But I'm not at all convinced that we should try to bring back manufacturing except as an instrument of foreign policy. All the laws of economics argue against it, which means we'd damn better have a good reason to take such a big risk.
This is an ongoing problem requiring a lot more debate (which we'll get), and a lot more leadership from the political class (which we might not get until it's too late).
Yes, that's everybody's gut reaction.
Problem is, it doesn't work. I happen to live with/rent from somebody who is a government contractor in R&D but who has to deal with an industry that by definition works only for the government because its sole purpose is the defense of our country, and is safe from economic forces because of that.

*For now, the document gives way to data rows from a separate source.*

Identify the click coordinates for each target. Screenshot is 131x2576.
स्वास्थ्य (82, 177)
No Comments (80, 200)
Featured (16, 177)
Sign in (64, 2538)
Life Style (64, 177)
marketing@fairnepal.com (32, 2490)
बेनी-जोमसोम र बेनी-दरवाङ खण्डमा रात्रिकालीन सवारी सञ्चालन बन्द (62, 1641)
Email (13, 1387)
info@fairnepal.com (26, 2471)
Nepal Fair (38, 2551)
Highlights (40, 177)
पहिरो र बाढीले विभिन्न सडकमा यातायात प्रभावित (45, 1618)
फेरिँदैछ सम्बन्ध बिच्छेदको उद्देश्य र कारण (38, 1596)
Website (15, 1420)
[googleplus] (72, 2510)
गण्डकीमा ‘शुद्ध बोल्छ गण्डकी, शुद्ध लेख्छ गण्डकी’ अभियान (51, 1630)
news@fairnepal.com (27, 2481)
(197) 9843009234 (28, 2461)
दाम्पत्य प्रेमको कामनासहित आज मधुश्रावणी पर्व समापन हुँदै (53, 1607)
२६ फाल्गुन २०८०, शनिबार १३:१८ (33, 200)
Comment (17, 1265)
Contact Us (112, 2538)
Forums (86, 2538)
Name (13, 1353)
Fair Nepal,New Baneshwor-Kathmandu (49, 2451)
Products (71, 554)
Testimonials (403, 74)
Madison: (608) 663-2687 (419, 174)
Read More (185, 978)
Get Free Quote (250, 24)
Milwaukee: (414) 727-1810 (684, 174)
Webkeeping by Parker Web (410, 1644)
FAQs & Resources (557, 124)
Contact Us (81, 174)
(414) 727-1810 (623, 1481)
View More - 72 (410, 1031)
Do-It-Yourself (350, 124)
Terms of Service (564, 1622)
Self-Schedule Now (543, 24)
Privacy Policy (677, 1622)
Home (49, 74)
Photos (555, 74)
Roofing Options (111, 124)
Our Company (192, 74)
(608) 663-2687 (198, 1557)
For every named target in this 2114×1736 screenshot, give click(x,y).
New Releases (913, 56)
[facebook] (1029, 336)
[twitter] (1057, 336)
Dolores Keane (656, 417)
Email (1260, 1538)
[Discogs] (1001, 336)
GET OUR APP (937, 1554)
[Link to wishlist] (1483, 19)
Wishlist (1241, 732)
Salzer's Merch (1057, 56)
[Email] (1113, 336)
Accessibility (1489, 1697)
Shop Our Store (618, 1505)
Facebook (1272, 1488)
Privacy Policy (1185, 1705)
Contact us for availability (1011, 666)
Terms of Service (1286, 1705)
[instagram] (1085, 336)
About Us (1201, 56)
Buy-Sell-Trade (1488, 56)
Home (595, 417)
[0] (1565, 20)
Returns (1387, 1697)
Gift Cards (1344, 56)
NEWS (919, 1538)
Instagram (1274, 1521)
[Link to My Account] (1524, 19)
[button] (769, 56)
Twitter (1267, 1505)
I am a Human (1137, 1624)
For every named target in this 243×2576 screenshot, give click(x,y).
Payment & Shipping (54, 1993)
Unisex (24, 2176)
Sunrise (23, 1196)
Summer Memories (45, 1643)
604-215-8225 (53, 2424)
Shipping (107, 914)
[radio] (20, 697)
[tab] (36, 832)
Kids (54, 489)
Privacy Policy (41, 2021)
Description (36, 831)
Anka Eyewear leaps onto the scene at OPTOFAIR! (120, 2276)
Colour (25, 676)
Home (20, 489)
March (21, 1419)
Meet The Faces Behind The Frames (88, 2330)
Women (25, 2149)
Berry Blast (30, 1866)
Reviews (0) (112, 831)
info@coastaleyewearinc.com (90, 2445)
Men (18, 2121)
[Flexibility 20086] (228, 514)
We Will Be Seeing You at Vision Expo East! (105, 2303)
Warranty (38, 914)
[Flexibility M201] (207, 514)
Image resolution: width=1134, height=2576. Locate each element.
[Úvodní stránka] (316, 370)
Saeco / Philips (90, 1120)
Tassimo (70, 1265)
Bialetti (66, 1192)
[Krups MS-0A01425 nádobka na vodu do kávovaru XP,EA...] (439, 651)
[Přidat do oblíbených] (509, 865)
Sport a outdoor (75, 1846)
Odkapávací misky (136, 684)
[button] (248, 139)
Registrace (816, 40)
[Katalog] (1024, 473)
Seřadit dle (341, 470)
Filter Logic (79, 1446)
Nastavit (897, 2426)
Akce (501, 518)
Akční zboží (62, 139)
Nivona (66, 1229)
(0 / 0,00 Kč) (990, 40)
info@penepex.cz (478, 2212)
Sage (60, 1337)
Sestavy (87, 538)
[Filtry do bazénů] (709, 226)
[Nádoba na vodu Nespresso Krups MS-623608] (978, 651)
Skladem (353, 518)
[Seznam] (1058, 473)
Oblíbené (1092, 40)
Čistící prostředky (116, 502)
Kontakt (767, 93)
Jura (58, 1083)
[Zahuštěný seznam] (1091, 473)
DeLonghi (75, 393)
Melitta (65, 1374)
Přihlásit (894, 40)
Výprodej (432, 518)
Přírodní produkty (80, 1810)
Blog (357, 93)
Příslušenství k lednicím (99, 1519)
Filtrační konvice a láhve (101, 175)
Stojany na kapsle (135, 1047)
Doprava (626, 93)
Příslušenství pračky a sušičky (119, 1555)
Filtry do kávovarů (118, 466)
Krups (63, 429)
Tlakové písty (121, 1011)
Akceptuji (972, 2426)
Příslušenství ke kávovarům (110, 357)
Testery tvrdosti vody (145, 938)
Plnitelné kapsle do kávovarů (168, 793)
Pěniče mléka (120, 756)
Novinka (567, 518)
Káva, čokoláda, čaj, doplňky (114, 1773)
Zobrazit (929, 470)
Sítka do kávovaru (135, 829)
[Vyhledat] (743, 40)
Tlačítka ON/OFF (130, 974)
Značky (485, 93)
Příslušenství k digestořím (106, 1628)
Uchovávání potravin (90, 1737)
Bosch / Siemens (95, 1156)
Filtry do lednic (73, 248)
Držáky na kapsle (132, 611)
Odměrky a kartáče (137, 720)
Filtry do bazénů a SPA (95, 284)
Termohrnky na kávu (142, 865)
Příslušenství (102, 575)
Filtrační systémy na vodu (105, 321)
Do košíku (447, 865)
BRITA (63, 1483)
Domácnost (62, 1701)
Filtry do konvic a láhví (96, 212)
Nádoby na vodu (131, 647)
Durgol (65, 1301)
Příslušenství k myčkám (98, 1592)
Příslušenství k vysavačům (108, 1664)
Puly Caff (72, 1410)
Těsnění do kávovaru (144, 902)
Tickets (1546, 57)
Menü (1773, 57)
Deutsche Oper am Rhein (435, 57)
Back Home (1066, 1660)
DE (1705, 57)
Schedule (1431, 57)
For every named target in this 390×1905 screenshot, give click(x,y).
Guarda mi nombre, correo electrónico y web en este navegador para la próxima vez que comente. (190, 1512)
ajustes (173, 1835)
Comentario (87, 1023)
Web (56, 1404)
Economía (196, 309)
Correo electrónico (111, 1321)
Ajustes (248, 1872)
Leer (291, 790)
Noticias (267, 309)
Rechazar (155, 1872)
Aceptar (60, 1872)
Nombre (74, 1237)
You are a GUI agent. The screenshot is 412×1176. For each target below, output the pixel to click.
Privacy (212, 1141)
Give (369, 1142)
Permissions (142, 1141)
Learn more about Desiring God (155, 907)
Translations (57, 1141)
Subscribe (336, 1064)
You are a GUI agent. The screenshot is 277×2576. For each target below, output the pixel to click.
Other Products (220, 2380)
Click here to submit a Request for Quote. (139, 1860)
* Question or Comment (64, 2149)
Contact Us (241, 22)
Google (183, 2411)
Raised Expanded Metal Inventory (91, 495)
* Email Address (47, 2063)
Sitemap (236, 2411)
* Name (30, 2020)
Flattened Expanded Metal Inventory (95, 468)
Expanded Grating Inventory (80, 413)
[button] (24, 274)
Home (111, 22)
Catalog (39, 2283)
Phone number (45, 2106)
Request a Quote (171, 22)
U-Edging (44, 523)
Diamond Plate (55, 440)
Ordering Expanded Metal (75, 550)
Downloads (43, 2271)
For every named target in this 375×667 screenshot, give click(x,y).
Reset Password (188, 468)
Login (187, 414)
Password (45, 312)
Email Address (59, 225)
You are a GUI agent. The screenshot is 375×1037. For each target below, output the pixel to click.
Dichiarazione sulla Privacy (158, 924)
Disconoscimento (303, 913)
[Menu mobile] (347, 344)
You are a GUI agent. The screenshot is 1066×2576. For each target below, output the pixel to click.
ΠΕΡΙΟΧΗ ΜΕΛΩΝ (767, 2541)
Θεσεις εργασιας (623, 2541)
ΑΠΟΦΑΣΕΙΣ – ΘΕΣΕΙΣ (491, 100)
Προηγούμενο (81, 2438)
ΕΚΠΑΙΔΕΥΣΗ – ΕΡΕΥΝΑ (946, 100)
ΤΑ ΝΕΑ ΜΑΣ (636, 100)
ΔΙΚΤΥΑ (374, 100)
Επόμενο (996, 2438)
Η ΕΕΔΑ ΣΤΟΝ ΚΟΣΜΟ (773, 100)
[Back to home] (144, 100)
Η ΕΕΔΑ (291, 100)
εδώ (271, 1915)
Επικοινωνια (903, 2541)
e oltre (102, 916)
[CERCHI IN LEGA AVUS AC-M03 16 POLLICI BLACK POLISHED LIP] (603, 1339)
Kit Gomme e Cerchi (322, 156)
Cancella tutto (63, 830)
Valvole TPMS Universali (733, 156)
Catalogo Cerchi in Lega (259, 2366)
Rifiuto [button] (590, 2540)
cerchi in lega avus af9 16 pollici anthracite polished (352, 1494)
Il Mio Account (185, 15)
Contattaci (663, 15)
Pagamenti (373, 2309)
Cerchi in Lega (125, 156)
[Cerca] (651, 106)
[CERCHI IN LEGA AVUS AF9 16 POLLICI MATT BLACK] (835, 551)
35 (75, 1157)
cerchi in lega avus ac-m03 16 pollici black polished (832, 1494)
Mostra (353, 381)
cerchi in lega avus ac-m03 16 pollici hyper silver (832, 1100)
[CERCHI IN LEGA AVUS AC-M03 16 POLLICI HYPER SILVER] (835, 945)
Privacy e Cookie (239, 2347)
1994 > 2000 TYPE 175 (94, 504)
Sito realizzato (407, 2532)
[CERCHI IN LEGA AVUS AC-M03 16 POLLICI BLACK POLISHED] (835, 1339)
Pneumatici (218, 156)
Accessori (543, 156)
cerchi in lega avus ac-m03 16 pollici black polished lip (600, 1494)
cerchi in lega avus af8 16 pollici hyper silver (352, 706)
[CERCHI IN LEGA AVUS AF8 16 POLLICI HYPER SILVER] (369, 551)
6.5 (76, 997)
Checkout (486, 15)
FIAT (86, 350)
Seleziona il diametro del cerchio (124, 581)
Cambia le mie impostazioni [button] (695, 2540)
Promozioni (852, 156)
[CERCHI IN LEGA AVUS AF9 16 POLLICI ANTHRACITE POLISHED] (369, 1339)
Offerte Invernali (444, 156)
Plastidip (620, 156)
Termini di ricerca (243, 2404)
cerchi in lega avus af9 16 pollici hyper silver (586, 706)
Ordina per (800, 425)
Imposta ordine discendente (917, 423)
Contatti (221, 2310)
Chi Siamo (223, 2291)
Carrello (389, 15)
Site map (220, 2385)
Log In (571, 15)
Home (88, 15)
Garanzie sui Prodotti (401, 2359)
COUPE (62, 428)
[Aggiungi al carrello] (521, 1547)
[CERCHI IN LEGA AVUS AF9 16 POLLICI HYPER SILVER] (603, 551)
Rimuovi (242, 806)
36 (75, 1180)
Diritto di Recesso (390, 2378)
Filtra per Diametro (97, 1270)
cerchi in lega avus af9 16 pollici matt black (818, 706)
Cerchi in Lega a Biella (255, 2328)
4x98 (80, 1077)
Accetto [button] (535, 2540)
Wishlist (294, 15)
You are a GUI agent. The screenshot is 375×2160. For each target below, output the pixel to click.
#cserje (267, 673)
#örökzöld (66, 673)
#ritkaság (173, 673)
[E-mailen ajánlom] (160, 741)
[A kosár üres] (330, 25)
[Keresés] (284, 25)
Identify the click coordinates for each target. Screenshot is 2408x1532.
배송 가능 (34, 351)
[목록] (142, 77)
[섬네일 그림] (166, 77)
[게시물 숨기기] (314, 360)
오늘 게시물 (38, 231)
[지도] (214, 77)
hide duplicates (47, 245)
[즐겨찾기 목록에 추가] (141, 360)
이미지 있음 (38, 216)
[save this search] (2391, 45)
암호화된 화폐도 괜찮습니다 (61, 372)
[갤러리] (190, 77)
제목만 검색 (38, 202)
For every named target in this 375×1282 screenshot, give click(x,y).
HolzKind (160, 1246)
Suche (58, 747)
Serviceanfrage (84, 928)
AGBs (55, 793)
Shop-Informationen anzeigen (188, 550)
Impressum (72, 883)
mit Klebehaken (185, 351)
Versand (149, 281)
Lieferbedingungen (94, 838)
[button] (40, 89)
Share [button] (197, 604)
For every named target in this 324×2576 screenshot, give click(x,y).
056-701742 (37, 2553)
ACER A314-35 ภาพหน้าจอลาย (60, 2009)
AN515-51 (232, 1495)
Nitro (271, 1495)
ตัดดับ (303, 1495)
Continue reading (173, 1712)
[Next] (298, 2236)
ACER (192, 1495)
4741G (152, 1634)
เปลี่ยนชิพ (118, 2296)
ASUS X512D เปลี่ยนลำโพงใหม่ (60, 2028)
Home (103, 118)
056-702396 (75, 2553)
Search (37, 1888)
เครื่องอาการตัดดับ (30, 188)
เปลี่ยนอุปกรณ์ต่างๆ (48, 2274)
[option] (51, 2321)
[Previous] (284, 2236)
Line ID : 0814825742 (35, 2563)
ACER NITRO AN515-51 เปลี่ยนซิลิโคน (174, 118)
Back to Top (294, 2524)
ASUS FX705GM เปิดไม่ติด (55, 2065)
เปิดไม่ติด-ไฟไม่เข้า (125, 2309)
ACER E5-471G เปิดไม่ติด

The manufacturing processes are inefficient, and on the basis of our regular conversations, their engineers don't understand the basic physics and chemistry of the processes they are managing and are incapable of following fundamental troubleshoot procedures. The contracts are overpriced, and when the manufacturer screws up because of their incompetence, the government has to pay for it.
We can and should look at the issues AChance raises in his post, but I don't think that will be enough for the smokestack industries (which I will use instead of manufacturing, because PCs are also a manufacturing process but aren't under the same pressures as steel etc.) to come back.
Which means we need to deal with those realities and figure out how we continue to make it in this country. Demanding protection for industries that didn't adapt to changing environments is just another form of sticking our heads in the sand and ignoring the problem. Which means if you vote for Romney on that basis, you will actually only exacerbate the problem. But hey, if you want to vote for somebody who wants us to take over pension funds the big three can't afford... Well, it will still suck to be stuck with that policy, but I guess I can't stop you.
I recall having read that manufacturing output in the U.S. is increasing dramatically(2006 was a record year if I remember correctly) and that the loss of manufacturing jobs was a result of great increases in worker productivity. I'll try to find the article that I read.
The naive forgive and forget.
The foolish forget but do not forgive.
The wise forgive but do not forget.
I can't speak to whether it's growing rapidly, but I would guess that high-technology components for export are doing very well.
Ditto Boeing Commercial Aircraft Division, which makes large airliners. Their most direct competitor, Airbus, is getting slaughtered by the strong euro.
Also certain industrial categories like machine tooling and heavy equipment.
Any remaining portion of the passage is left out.